Muntather has become an unlikely hero to America’s critics for lobbing his shoes at Bush a week ago during the president’s surprise trip to Baghdad. His actions have been praised by religious leaders, ordinary people and governments hostile to the United States and even prompted marriage offers.
Muntather, from the Cairo-based satellite channel Baghdadiya, has been locked away and kept out of the public eye since last Sunday. The Iraqi government announced earlier in the week that Muntather had written to Prime Minister Nouri Maliki requesting forgiveness for attacking Bush.
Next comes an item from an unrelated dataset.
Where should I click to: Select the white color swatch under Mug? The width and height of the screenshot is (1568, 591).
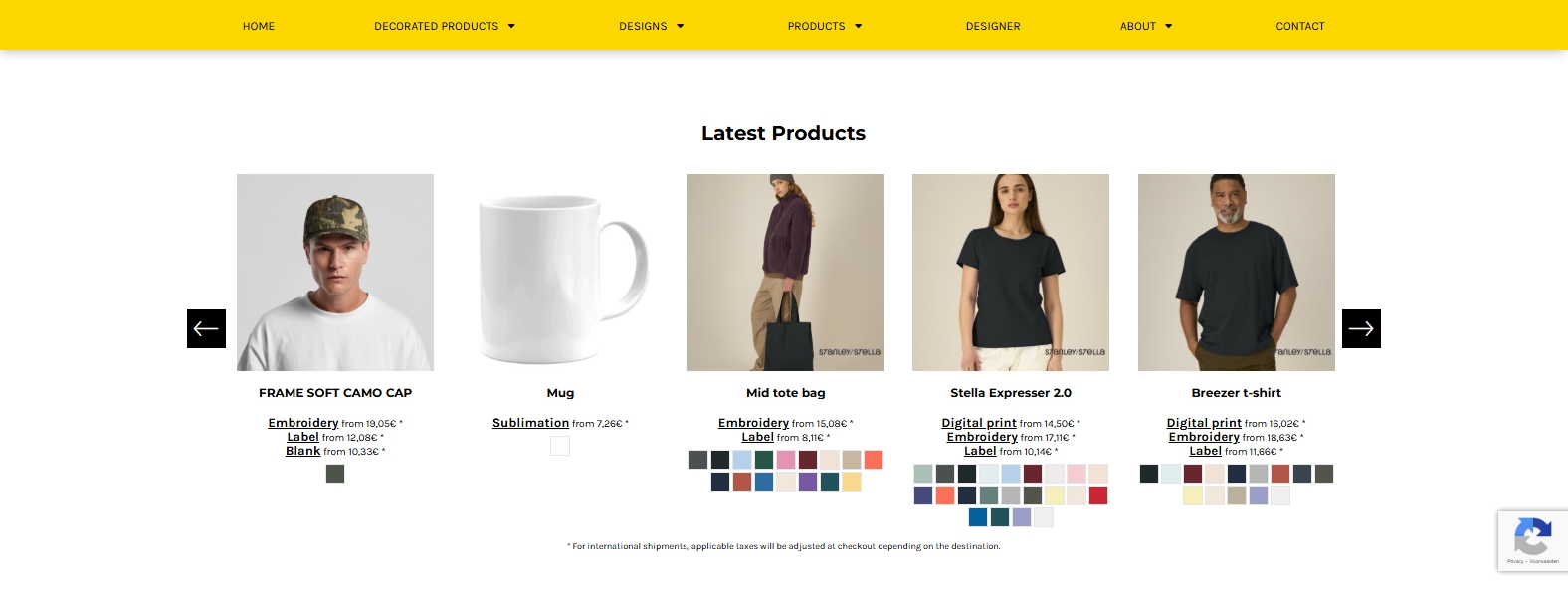pyautogui.click(x=560, y=446)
But Muntather’s brother Uday challenged the government’s assertions after the family’s first visit with the shoe-thrower.
” ‘Muntather said that he was forced to apologize to Maliki and he will never, never apologize to Bush even if they cut him into small pieces,’ ” Uday told The Times after his visit with his brother.
Uday said his brother had lost a tooth and his nose had required stitches because of the beatings he had suffered in custody.
“There were multiple bruises all over his body. There were cigarette burns behind his ears. He was beaten with metal rods. His eyes were swollen. They have assigned two medical doctors … to provide him with treatment in order to hide the evidence of torture,” Uday said
A judge investigating the case told the Associated Press on Friday that Muntather showed signs of having been beaten in custody.
According to his brother, Muntather had no regrets for attempting to hit Bush at a joint press conference with Maliki. He said Muntather told him: ” ‘I do not regret what I did. If I went back in time, I would do the same thing.’ ”
Uday said his brother wanted the world to know that he threw the shoe not for money, fame or an ulterior motive and had been ready to die. ” ‘I thought I was going to be shot immediately as I saw the bodyguards with the guns standing there, but I really did not care. I was prepared for anything because I did this for my country,’ ” Uday said his brother told him.
Meeting with Iraqi reporters on Saturday, Maliki criticized Muntather for giving the world a “bad image” of Iraq and harming the reputation of its journalists. Even so, Maliki said he made sure the journalist had a pillow, clean sheets and clothing his first night in captivity. He vowed the courts would decide Muntather’s fate. Before speaking, he listened to Iraqi reporters condemn Muntather’s behavior.